Deceased’s informal will

  1. On 24 April 2014 the deceased made an informal will (‘the informal document’). The informal document is a one-page document that is hand-written by the deceased. It is dated, headed ‘[t]his is the Will of Cameron Peter Leopold’ and signed by the deceased at the end of the page. The informal document does not comply with s 7 of the Wills Act 1997 (Vic) (‘the Wills Act’), as the deceased’s signature is not witnessed.

  1. By the informal document, the deceased:

(a)   does not appoint an executor;

(b)  includes an unusual revocation clause which states ‘[the informal document] supersedes a Will I prepared and lodged while living in Sydney’;

(c)   gives ‘[a]ll my worldly possessions… to my father and mother — Peter and Brenda Leopold’ (‘Peter’ and ‘Brenda’ respectively);

(d)  deems ‘that up to 50% of the funds available on my death may be used by my parents in any way they see fit to care for my son — Harrison Leopold’, and appoints his sister Nadia Leopold (‘Nadia’) to this responsibility in the event that his parents ‘become infirm’; and

(e)   states that ‘[w]hen my son reaches 21 years of age, the remaining funds shall be divided — 80% received by Harrison Leopold and 10% each to Ellie and Kye — my niece and nephew’ (for simplicity, (d) and (e) will be referred to collectively as ‘Harrison’s trust’).

Deceased’s 2003 will

  1. The deceased also executed a formal will on 18 July 2003 using a ‘will kit’ (‘the 2003 will’).  The deceased lodged the 2003 will with the DacStar Group, a company that provides for the secure storage of wills for an annual fee.  The deceased failed to respond to correspondence from the DacStar Group over a period of almost eight years and, in or around March 2014, the DacStar Group destroyed the original  2003 will due to non-payment of their account.  

  1. The 2003 will:

(a)   appoints Peter as executor;

(b)  appoints Nadia as substitute executor; and

(c)   distributes the estate equally between Peter and Brenda, with a gift over to Nadia should both Peter and Brenda predecease the deceased.

Plaintiffs’ application

  1. The plaintiffs are solicitors of the firm McKean Park, acting on behalf of  Cristie.  By a non-enduring power of attorney executed 29 June 2020 (‘the power of attorney’), Cristie purported to assign to the plaintiffs her right, as the guardian of Harrison, to apply for a grant of administration of the estate of the deceased.  As well as being Harrison’s guardian, Cristie is also a creditor of the estate in her personal capacity, pursuant to the extant family law property orders between herself, the deceased and his company.

  1. By originating motion filed 14 July 2020 the plaintiffs sought a grant of administration of the estate with the ‘will dated 24 April 2014’  annexed.

  1. Notably, the plaintiffs’ application failed to mention that the ‘will dated 24 April 2014’   was put forward as an informal will, that the plaintiffs were acting in their capacity as attorneys of Cristie in her capacity as guardian of Harrison, who is the principal beneficiary under the informal document and a minor, and that they were actually seeking a grant of letters of administration of the estate of the deceased with the informal document annexed.

Collected data ▸
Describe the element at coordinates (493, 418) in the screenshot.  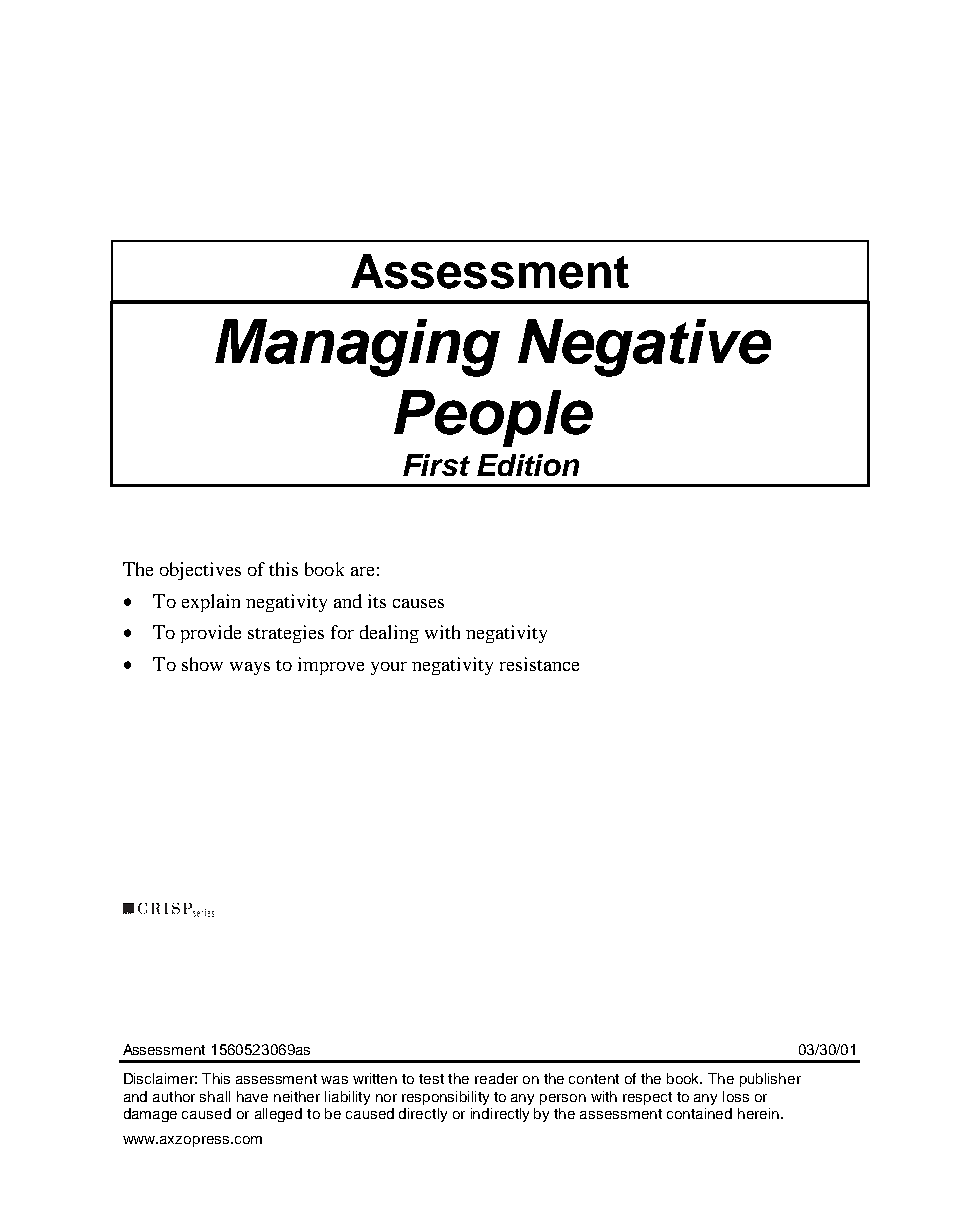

Objective A ▸
According to the passage on the deceased's wills, on what date did the deceased make the informal will?
Objective B ▸
Using the passage on the deceased's wills, explain why the DacStar Group destroyed the original 2003 will.
Objective C ▸
Write out the portion of the passage on the deceased's wills starting at "1. By originating" and ending at "informal document annexed.".

Right answer A ▸
24 April 2014.

Right answer B ▸
The deceased did not respond to the DacStar Group's correspondence for almost eight years, so the annual storage fee went unpaid. In or around March 2014, the company destroyed the original 2003 will because the account had not been paid.

Right answer C ▸
1. By originating motion filed 14 July 2020 the plaintiffs sought a grant of administration of the estate with the ‘will dated 24 April 2014’  annexed.

  1. Notably, the plaintiffs’ application failed to mention that the ‘will dated 24 April 2014’   was put forward as an informal will, that the plaintiffs were acting in their capacity as attorneys of Cristie in her capacity as guardian of Harrison, who is the principal beneficiary under the informal document and a minor, and that they were actually seeking a grant of letters of administration of the estate of the deceased with the informal document annexed.